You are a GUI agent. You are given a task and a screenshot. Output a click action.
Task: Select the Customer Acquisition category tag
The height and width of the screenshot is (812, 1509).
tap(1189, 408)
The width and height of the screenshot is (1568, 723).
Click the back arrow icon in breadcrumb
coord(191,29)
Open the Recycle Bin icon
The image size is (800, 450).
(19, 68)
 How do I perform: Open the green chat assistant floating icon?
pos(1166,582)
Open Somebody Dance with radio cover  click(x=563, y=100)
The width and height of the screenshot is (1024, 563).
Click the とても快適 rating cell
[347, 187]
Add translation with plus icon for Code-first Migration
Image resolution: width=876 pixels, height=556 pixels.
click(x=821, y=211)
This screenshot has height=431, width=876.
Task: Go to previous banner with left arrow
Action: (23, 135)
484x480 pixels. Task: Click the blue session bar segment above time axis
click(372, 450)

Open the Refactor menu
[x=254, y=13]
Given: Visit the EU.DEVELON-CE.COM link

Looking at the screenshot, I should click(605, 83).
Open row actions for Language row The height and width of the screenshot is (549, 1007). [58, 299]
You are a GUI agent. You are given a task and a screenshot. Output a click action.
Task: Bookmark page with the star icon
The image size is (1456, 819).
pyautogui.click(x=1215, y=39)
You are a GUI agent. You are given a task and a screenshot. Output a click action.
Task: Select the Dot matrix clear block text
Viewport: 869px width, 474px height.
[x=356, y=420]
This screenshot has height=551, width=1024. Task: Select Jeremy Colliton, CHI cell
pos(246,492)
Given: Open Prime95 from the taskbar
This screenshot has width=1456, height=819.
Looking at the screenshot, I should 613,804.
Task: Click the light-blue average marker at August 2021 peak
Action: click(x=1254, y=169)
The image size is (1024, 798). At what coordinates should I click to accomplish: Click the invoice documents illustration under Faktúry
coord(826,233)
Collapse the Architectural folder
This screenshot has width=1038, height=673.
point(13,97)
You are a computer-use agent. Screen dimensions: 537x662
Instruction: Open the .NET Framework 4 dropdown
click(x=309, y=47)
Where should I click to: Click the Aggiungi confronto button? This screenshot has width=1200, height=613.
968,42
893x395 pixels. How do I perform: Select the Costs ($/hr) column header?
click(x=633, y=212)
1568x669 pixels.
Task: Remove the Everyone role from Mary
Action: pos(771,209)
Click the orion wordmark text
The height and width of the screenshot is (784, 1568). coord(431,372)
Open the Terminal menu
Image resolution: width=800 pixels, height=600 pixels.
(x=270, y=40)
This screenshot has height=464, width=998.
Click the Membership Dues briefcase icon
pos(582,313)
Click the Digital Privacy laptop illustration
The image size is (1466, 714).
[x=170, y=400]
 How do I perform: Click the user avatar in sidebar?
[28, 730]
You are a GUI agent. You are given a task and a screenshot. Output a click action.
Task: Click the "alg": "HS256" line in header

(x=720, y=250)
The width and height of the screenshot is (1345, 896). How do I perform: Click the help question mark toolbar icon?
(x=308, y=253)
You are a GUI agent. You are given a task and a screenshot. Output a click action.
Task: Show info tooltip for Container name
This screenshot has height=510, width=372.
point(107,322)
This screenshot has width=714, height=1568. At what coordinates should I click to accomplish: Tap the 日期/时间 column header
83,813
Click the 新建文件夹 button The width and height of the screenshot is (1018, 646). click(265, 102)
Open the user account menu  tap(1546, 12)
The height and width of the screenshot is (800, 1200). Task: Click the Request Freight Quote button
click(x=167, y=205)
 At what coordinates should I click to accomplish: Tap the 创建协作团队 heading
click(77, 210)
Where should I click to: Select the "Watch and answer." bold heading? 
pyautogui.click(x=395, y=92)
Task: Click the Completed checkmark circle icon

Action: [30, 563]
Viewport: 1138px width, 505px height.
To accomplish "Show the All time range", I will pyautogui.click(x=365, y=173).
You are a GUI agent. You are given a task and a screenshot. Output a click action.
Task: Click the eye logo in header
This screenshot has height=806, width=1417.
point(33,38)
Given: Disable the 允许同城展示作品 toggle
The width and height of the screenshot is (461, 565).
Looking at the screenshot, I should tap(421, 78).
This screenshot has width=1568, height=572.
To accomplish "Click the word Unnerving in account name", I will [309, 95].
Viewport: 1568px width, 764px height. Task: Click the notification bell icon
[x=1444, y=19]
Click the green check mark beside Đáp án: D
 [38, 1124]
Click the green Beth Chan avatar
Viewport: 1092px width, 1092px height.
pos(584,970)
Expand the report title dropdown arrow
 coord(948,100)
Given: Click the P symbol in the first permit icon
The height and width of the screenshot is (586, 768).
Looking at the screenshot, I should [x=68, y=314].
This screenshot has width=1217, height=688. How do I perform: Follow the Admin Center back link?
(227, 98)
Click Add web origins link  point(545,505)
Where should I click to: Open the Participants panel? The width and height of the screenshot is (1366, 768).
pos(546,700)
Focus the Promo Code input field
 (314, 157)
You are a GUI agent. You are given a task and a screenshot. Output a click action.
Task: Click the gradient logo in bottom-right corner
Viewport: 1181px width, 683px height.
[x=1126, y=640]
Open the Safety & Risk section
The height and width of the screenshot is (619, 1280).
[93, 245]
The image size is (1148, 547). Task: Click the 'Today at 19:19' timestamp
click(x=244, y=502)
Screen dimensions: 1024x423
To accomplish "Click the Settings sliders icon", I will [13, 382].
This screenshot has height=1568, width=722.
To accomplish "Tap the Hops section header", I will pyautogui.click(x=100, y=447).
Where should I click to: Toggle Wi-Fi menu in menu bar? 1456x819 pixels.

_ _ _ _

» Stated exercise:
Output the records from the start through the line containing "pyautogui.click(x=1215, y=39)" as a Markdown table. Use a column named Row for the row number and a column named Text for the line, and leave out blank lines.

» Full solution:
| Row | Text |
|---|---|
| 1 | You are a GUI agent. You are given a task and a screenshot. Output a click action. |
| 2 | Task: Select the Customer Acquisition category tag |
| 3 | The height and width of the screenshot is (812, 1509). |
| 4 | tap(1189, 408) |
| 5 | The width and height of the screenshot is (1568, 723). |
| 6 | Click the back arrow icon in breadcrumb |
| 7 | coord(191,29) |
| 8 | Open the Recycle Bin icon |
| 9 | The image size is (800, 450). |
| 10 | (19, 68) |
| 11 |  How do I perform: Open the green chat assistant floating icon? |
| 12 | pos(1166,582) |
| 13 | Open Somebody Dance with radio cover  click(x=563, y=100) |
| 14 | The width and height of the screenshot is (1024, 563). |
| 15 | Click the とても快適 rating cell |
| 16 | [347, 187] |
| 17 | Add translation with plus icon for Code-first Migration |
| 18 | Image resolution: width=876 pixels, height=556 pixels. |
| 19 | click(x=821, y=211) |
| 20 | This screenshot has height=431, width=876. |
| 21 | Task: Go to previous banner with left arrow |
| 22 | Action: (23, 135) |
| 23 | 484x480 pixels. Task: Click the blue session bar segment above time axis |
| 24 | click(372, 450) |
| 25 | Open the Refactor menu |
| 26 | [x=254, y=13] |
| 27 | Given: Visit the EU.DEVELON-CE.COM link |
| 28 | Looking at the screenshot, I should click(605, 83). |
| 29 | Open row actions for Language row The height and width of the screenshot is (549, 1007). [58, 299] |
| 30 | You are a GUI agent. You are given a task and a screenshot. Output a click action. |
| 31 | Task: Bookmark page with the star icon |
| 32 | The image size is (1456, 819). |
| 33 | pyautogui.click(x=1215, y=39) |